The image chosen here is that of "Eve before Pandora", codified in the 16th century painting by Jean Cousin (Paris, Musée du Louvre) which bears this inscription. The work under examination shows Pandora in her nudity, covered only by a very light wisteria-colored veil, unlike other paintings of the same cultural sphere. a other paintings of the same cultural sphere, namely the second Venetian 17th century, which
the mythological figure in contemporary clothes and in attitudes close to Vanitas (e.g. the paintings by Pietro Vecchia and his father-in-law Nicolas Régnier, both kept at the Museo di Ca' Rezzonico in Venice).
This iconography, which makes Pandora look like a kind of terrestrial Venus, recalls the well-known specialty of its sure author, Pietro Liberi, who "made with pleasure the nudes and speziale
which are his main works" (A.M. Zanetti, Della Pittura Veneziana e delle Opere Public Works of the Venetian Masters. Libri V, Venice 1771, p. 381). In the catalog of this protagonist of the Venetian painting of the XVII century, there are numerous examples of Diana and Actaeon and Venus assailed by a satyr from the Berlin Museum, to the two Allegories of the artist.
Museum of Berlin, to the two Allegories of the Palazzo Reale of Genoa, to the Three Graces of the English Royal Collection, to Diana and the English Royal, to Diana and Callisto in the Hermitage of St. Petersburg (U. Ruggeri, Pietro and Marco Liberi.
Marco Liberi. Pittori nella Venezia del Seicento, Rimini 1996, cf. P57, 64, 109-110, 157, 173), it is clear that the artist and his public privileged themes where mythology or baroque allegorism prove to be essential elements of the art of painting.
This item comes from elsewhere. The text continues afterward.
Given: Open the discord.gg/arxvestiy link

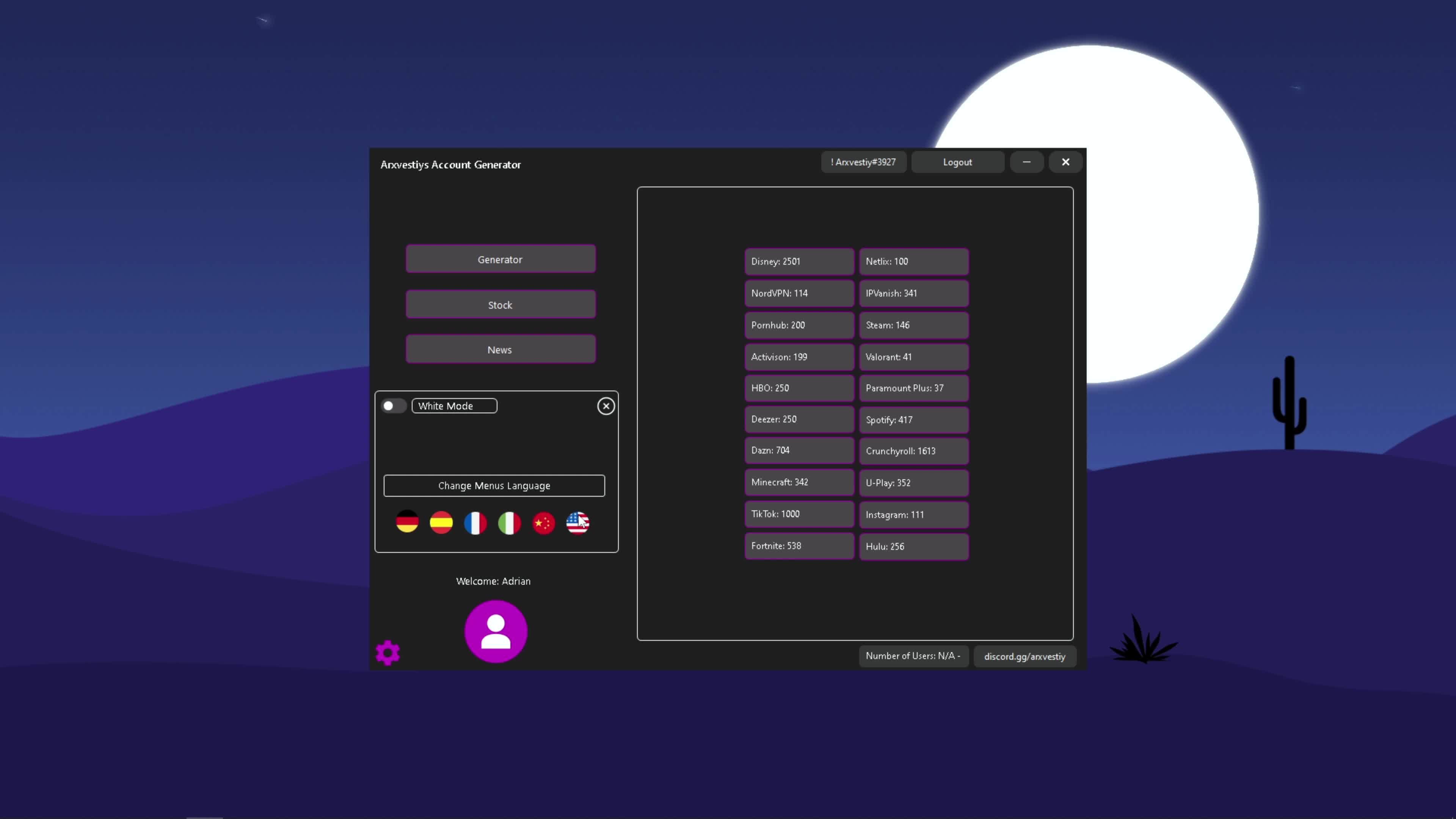Looking at the screenshot, I should click(x=1024, y=656).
In Liberi's work, mythology and baroque allegorism are revealed as vectors of an exhibition of sensuality in the themes and in the very conduct of the brush, in the tradition of the art of the very conduct of the brush, in the tradition of the poems of Titian and the similar secular inventions of the Venetian masters of the Golden Age.
Within Liberi's oeuvre, the present unpublished Pandora finds precise stylistic references with the series of paintings purchased in 1684 directly by the painter in Venice from John Cecil (1648-1700), fifth Earl of Exeter, and commemorated at Burghley House, Stamford in Lincolnshire, four years later. Two of the six English paintings are thought to be by his son Marco, active independently, presumably from 1681 (Ruggeri 1996, pp. 107, 299-300 cat. 43-44); the others, autographed by Peter (Ibid., pp. 204-205 cat. P202-205, with partially
partially erroneous titles), are similar to the painting under examination with respect to costume and anatomical detail, design, and pictorial execution. design and pictorial execution. The pose of Pandora is that of Fortune taken by the hair by the ten-year-old son of the patron
(fig. 1), while the features of her face seem to be repeated in the figure of Juno, now identified, embraced by Jupiter (fig. 2).
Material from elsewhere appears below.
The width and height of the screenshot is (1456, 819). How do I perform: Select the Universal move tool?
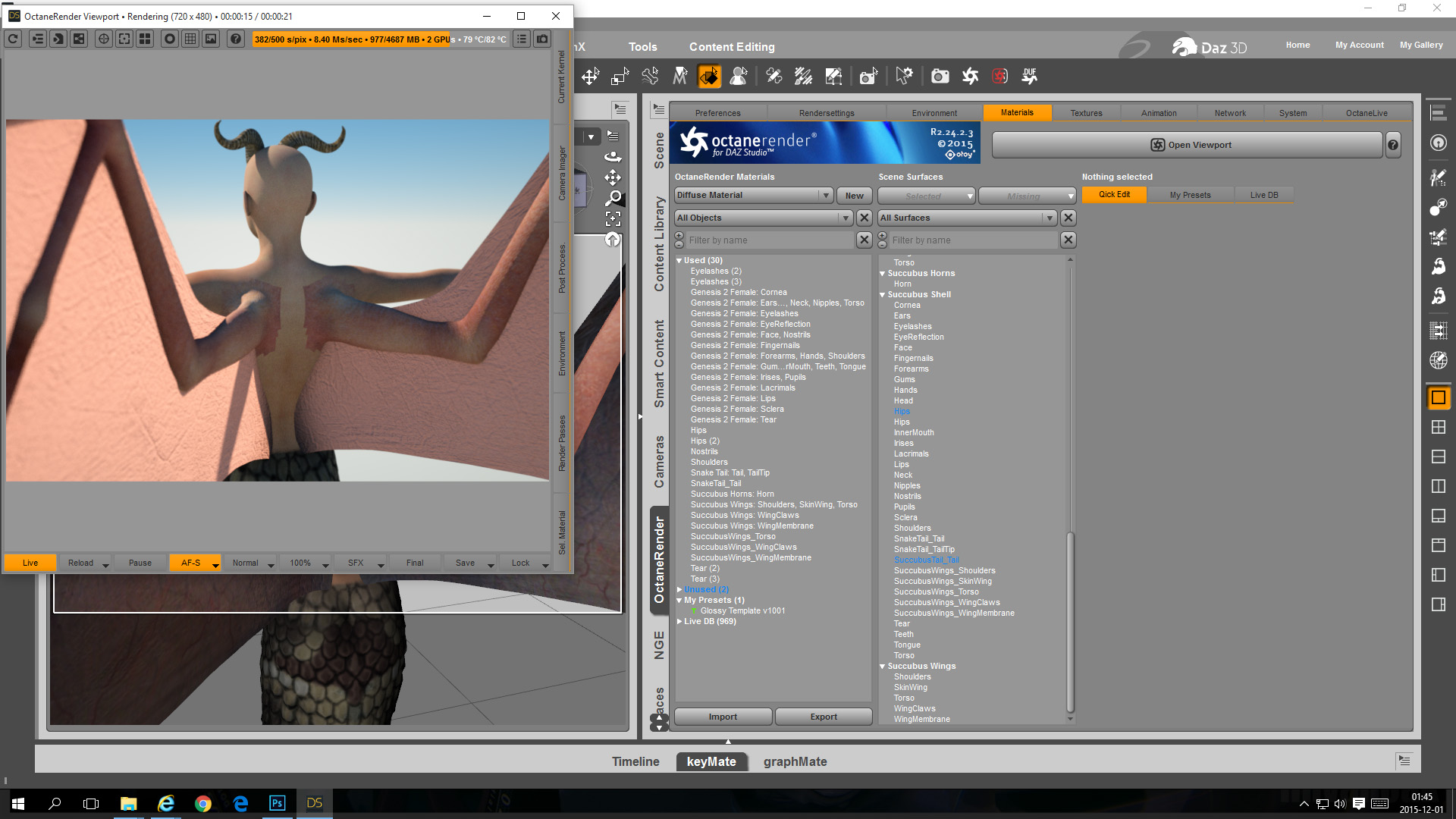590,76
embraced by Jupiter (fig. 2: in the 1688 inventory, the work is described as "she who embraces fortune"), as is the headdress of Jupiter.
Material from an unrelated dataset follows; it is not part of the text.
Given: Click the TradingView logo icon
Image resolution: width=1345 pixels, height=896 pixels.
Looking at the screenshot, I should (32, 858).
fortune"), just as the hairstyle is identical in the first painting and in Fortuna embracing Prudence (fig. 3). Even the representation of the figure, which occupies a little more than three quarters of the work and is seated, is identical to that of Fortuna embracing Prudence.
three quarters of the way through and seated in the clouds, is the same as in the trio of paintings at Burghley House, where they adorned the village hall.
Burghley House, where they adorned the mantles of Lady Exeter's dressing room, to which should be added The Logic Between Vice and Pride.
of the history of art, the history of culture and the history of art, the history of art and the history of art. but of an absolutely conforming taste. Corroborating Pandora's belonging to the group we have just illustrated, the softened pictorial material, typical of Pietro Liberi in his last period, as attested by the altarpiece for San Francesco in Muggia, Istria, also dated 1684 (Ibid., pp. 204-205 cat. P207).

We thank Professor Enrico Lucchese for writing this note.